# Feeding Skunks and Buying Vitaskunk..



## slugsiss32 (Nov 14, 2010)

Soo...where do you people get it? Is it only available from the US? I've found this link.... Vita - Skunk - Skunk Vitamins ... but how long will this last me? Does this contain everything ( calcium..taurine etc) that i will need to supplement my skunks food with? Roughly how long would a packet like this last me...

I think i'm gonna make some of this for the freezer in case of emergencies if i run out of food for a day or whatever reason...


Food for the Freezer – Can Be fed Frozen or Defrosted

1lb Poultry
¾ Cups of brown rice or 2 cups of rolled oats or mix the two.
2 Tbsp bone meal or oyster shell powder.
2 Tbsp nutritional yeast.
1 Tbsp Lecithin Granules
½ Tsp Kelp Powder
500 I.U. Vitamin D
100 I.U. Vitamin E
50 mg Vitamin C (Powered Ascorbic Acid)
1 Egg
1 Tbsp cold pressed vegetable oil
500mg Taurine (Crushed Tablet or Granules from Capsule)
150mg L – Carnitine

Boil or steam the meat with 1 to 2 cups water, drain/strain and set the meat aside to cool. Save the liquids to cook the grain(s). 
Add enough fresh water to the liquids saved from cooking the meat to properly cook the grain(s), follow standard directions for the amount of grain used. [Personally, I've found that using slightly less water and cooking slowly at a lower heat results in a dryer mix that the skunks like better.] 
While the grain is cooking combine all dry ingredients EXCEPT the taurine and L-Carnitine in a small bowl. Add these dry ingredients to the cooked meat and mix well.
When the grain is cooked remove from heat. Beat the egg and fold into the cooked grain, let stand until the egg is set. 
Combine the grain and egg mixture into the meat and mix thoroughly. Let the mixture cool completely or refrigerate for 1 to 2 hours, stir occasionally. 
Fold the vegetable oil into the mixture, then add the taurine and L-carnitine. Mix well. 
Package the mixture in small plastic (sandwich) bags, place about five to seven tbsp. in each bag. Store in freezer until ready to use, can be fed thawed or frozen.

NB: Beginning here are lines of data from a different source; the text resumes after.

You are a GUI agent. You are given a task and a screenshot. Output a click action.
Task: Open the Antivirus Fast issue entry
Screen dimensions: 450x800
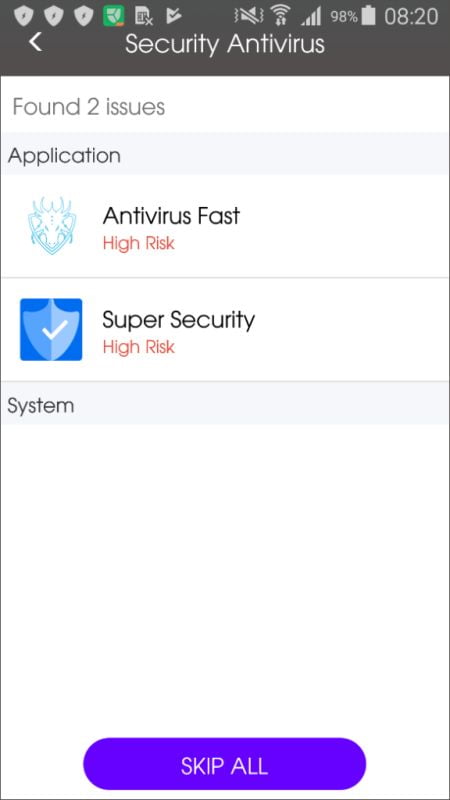(x=225, y=226)
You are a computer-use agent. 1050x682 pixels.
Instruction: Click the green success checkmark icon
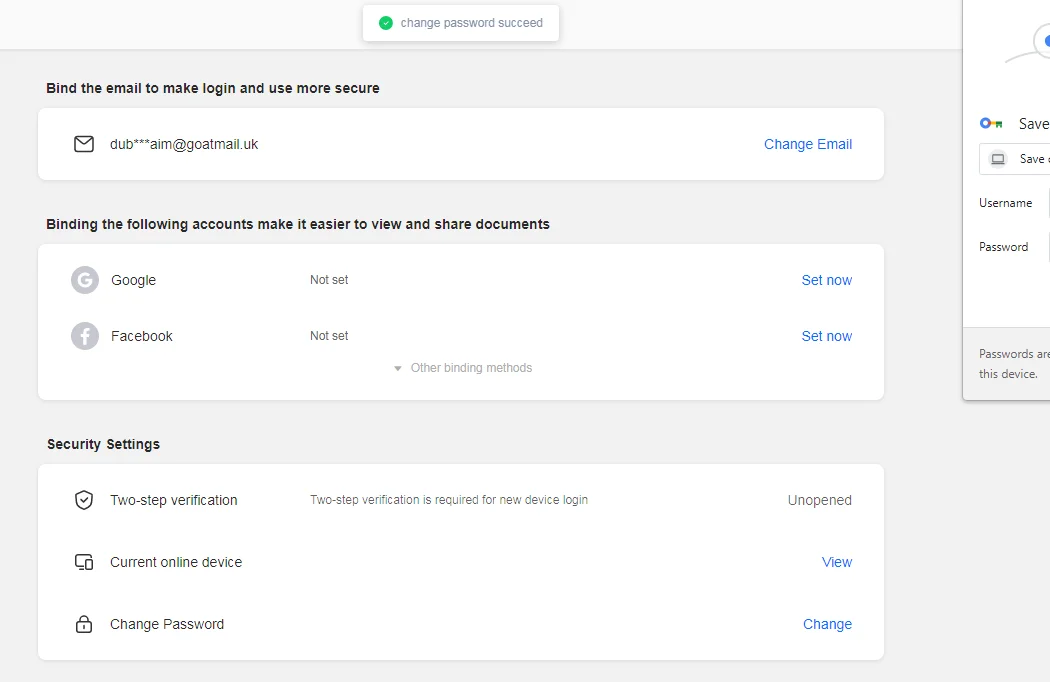(386, 23)
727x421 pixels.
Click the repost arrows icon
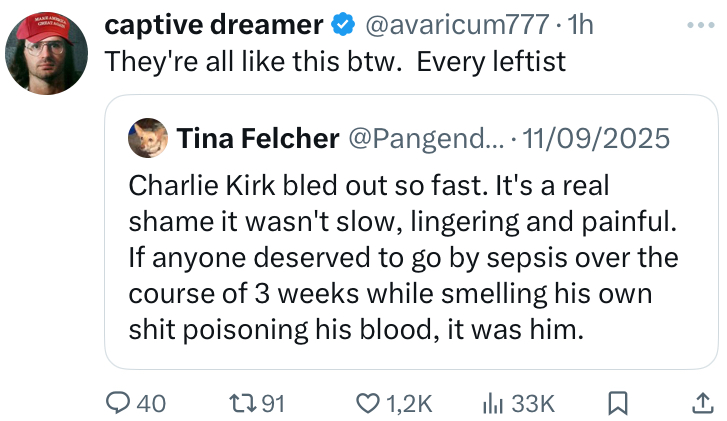pyautogui.click(x=243, y=403)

Sorry its so long aha...found it somewhere online...seems like a good idea to have some in the freezer though  

When i get them i'll use this one...also found online...


Kits under four months

7am
2tbsp veg
1tbsp chopped, cooked poultry (dried dog food softened with goats milk) 
1tsp Cereal or Bread

12pm
1tbsp chopped fresh or frozen veg
2 – 5 Pieces of Dog Kibble
1 Tsp Fruit

4pm 
3 tbsp chopped fresh vegetables 
1 tbsp chopped, cooked poultry or fish (or softened dog food) 
1 tsp cooked grain or crushed raw nuts

9pm
1 tbsp chopped fresh or frozen vegetables 
2 to 5 pieces of dried dog food 
1 tsp cooked grain or crushed raw nuts

Does all this seem good? I've put together a whole big caresheet with bits i've found off the internet... lol do i over worry? Do i just sprinkle Vitaskunk over this food then? 

Thank you, sorry its so long


----------



## Amalthea (Oct 2, 2007)

You can get Vita Skunk from Shropshire Exotics and they ship  The Sugar Glider Shop - Food & Supplements


----------



## slugsiss32 (Nov 14, 2010)

Oo great thank you!


----------



## Loderuna (Mar 9, 2010)

Don't get over-worried about all the additives they use in the US. They have additives for everything and they are widely available, unlike over here. A balanced diet is far better than using additives and a lot cheaper too. If you are feeding a balanced diet, your skunkies will be fine. You don't need to go all Masterchef either. To start with, you will need to feed whatever the breeder has weaned the kits on, with a gradual change to your preferred diet. Try to feed a wide variety, as skunks can become fussy if you let them!

Vita skunk can be sprinkled over their food. I give mine a dose twice a week at the most. Everyone has different ideas and methods of feeding, so all you can do is go with what makes sense to you and what keeps your skunks in good condition.


----------



## glidergirl (Nov 27, 2006)

I don't have a skunk personally but I've had a lot of good feedback about vita skunk. 

It is good to see that the "You must feed them cottage cheese" mentality seems to have stopped though.


----------



## sam gamgee (Apr 8, 2009)

Agree with Lodders.....dont get carried away:lol2:. Each to thier own, mind!

I sprinkle a little vitaskunk every other day if I remember, lol. As for the cheese thing, dont use cottage cheese but do treat them to a little ricotta..........they love and adds a little variety.

Dave.


----------



## Loderuna (Mar 9, 2010)

Mine turn their noses up at ricotta, but love cottage cheese - only certain types though! They love cheddar too. My foster kid dropped a cheese string in front of them the other day and they were not impressed - the dog stepped in to clear up instead though!


----------



## sam gamgee (Apr 8, 2009)

Loderuna said:


> Mine turn their noses up at ricotta, but love cottage cheese - only certain types though! They love cheddar too. My foster kid dropped a cheese string in front of them the other day and they were not impressed - the dog stepped in to clear up instead though!


Lol!
Yeah, uors prefer ricotta to cottage and they too love cheddar and the ladies really love feta!!
Skunkies.......

Dave


----------



## LoveForLizards (Apr 20, 2008)

Just a thought - Is using chilled/frozen rice really a good idea? (with the exception of microwave/packed rice...)


----------